If you want to monitor the water quality parameters of groundwater, you will need expert help. While it is relatively simple to measure the depth to the watertable if bores or piezometers have already been installed, measuring groundwater quality is another matter. Ask your local or regional Waterwatch coordinator for guidance before beginning to monitor groundwater. Module 8 (Groundwater Monitoring) of this Technical Manual also provides guidelines.
The quality of the data you collect will depend on the question(s) you are asking and how you intend to use the data. It will also depend on the skill of your group members.
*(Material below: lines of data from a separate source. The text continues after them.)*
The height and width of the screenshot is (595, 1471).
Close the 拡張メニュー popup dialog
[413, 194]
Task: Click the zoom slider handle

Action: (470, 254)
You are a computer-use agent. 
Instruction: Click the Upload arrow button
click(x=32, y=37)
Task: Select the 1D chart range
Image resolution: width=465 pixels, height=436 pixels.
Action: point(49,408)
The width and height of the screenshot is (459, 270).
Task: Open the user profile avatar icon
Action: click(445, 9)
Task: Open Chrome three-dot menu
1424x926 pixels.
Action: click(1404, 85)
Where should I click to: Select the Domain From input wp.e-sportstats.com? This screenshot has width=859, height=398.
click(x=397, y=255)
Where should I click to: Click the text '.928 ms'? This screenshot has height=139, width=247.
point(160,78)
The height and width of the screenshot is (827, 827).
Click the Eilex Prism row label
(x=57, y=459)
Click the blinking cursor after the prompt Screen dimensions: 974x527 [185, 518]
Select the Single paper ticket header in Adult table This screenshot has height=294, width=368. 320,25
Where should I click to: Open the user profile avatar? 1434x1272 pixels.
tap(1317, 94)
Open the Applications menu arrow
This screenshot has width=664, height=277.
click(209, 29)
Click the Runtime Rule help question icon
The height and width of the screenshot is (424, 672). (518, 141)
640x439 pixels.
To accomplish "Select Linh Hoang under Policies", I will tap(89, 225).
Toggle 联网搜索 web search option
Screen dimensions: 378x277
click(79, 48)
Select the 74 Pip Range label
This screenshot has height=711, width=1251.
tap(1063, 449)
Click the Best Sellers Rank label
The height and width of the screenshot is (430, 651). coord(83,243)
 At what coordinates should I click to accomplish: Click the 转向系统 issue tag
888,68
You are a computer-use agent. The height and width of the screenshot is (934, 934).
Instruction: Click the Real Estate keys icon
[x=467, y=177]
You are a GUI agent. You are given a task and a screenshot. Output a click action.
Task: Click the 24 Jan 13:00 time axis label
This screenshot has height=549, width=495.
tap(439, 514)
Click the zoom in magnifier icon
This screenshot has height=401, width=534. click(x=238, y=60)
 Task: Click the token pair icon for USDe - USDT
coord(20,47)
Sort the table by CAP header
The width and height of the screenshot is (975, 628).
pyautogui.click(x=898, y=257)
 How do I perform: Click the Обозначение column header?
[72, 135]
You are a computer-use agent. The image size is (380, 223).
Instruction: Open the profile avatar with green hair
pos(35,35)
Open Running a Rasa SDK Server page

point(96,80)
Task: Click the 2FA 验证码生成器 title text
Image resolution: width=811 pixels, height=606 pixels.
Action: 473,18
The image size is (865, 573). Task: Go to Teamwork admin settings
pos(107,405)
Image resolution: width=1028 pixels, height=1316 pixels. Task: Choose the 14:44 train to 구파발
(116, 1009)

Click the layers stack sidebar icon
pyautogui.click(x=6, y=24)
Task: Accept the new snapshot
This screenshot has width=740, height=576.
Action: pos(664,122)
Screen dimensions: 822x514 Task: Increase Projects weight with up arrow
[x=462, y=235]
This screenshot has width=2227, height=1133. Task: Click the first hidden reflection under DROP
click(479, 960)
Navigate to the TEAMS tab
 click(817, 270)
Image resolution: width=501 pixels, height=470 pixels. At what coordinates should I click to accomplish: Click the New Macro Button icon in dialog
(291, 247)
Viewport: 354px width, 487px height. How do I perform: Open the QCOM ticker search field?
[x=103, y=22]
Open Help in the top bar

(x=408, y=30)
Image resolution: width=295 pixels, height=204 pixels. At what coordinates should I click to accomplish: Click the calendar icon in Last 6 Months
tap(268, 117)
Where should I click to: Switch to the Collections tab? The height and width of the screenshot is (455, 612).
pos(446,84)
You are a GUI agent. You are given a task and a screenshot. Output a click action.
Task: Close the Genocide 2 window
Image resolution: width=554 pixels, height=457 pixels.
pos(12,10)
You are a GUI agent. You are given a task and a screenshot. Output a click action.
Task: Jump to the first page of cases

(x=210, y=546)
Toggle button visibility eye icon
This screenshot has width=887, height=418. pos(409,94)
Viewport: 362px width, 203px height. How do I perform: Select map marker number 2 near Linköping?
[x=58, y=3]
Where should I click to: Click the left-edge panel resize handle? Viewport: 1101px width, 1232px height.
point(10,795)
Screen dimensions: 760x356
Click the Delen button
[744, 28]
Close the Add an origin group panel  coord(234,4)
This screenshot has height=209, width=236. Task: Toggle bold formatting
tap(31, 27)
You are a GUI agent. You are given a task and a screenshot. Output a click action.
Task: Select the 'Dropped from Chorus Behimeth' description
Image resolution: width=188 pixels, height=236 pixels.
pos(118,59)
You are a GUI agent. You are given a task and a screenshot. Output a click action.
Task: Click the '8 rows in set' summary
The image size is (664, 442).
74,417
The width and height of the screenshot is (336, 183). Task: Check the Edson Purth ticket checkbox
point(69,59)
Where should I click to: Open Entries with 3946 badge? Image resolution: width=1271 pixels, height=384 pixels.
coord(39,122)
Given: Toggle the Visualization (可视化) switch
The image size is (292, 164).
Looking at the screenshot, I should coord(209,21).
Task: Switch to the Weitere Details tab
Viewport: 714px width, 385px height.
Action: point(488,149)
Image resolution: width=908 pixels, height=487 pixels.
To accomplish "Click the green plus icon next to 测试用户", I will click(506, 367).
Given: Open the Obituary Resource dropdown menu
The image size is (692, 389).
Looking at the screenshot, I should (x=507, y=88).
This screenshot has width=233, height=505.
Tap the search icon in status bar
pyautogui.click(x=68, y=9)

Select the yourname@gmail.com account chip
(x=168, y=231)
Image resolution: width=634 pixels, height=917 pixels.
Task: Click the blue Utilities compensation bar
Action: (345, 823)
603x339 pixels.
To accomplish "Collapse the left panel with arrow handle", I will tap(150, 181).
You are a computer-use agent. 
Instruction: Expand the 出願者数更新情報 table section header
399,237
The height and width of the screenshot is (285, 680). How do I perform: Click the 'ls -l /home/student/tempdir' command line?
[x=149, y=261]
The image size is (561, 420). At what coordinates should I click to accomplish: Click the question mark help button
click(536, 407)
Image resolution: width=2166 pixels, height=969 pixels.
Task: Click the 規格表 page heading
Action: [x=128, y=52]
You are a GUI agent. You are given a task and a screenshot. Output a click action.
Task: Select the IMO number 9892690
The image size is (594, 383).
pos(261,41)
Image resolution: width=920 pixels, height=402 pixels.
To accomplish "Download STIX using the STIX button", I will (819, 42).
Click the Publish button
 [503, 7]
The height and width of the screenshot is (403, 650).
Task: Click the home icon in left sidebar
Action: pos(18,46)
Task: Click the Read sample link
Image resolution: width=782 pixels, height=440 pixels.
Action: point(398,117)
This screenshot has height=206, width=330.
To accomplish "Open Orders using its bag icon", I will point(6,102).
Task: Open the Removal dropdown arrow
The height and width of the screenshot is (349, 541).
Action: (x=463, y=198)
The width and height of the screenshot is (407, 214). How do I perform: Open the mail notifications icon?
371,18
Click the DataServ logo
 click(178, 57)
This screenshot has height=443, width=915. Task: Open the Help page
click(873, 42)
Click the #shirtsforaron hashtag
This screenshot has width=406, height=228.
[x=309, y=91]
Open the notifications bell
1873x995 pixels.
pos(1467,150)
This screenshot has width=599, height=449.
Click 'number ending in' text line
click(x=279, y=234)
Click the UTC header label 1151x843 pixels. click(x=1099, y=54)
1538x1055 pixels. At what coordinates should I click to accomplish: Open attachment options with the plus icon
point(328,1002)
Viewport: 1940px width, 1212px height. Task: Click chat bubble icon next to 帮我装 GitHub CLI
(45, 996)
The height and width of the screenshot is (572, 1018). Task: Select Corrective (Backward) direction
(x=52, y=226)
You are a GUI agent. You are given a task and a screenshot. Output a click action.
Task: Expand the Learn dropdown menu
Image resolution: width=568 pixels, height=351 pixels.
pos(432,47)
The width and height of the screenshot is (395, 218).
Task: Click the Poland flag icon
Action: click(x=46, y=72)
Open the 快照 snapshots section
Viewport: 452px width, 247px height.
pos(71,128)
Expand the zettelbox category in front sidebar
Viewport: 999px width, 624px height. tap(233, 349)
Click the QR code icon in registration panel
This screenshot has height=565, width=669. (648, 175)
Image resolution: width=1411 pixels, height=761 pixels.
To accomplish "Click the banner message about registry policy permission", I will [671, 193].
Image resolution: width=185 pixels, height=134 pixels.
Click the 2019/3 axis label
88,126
At the very least, your data should be accurate enough to identify grossly polluted sites.
For groups with a focus on education and awareness raising, the quality of the data is secondary to the actual process of collecting it. It is not always easy to decide on data quality or to achieve it!
Good quality data are derived from surveys or test samples that are complete, representative and comparable.
Good quality data are derived from analysis that is accurate, precise and sensitive.
You may get some idea about how accurate, precise and sensitive your equipment and methods need to be from looking at data already published for your waterbody.
Data quality is also enhanced by simple quality control checks, such as taking replicate and split samples. In these cases, the two replicates or splits should produce the same results in tests. The closeness of the two results is a measure of your precision.
*More guidance on water quality monitoring can be found in Australian Guidelines for Water Quality Monitoring and Reporting (ANZECC/ARMCANZ 2000).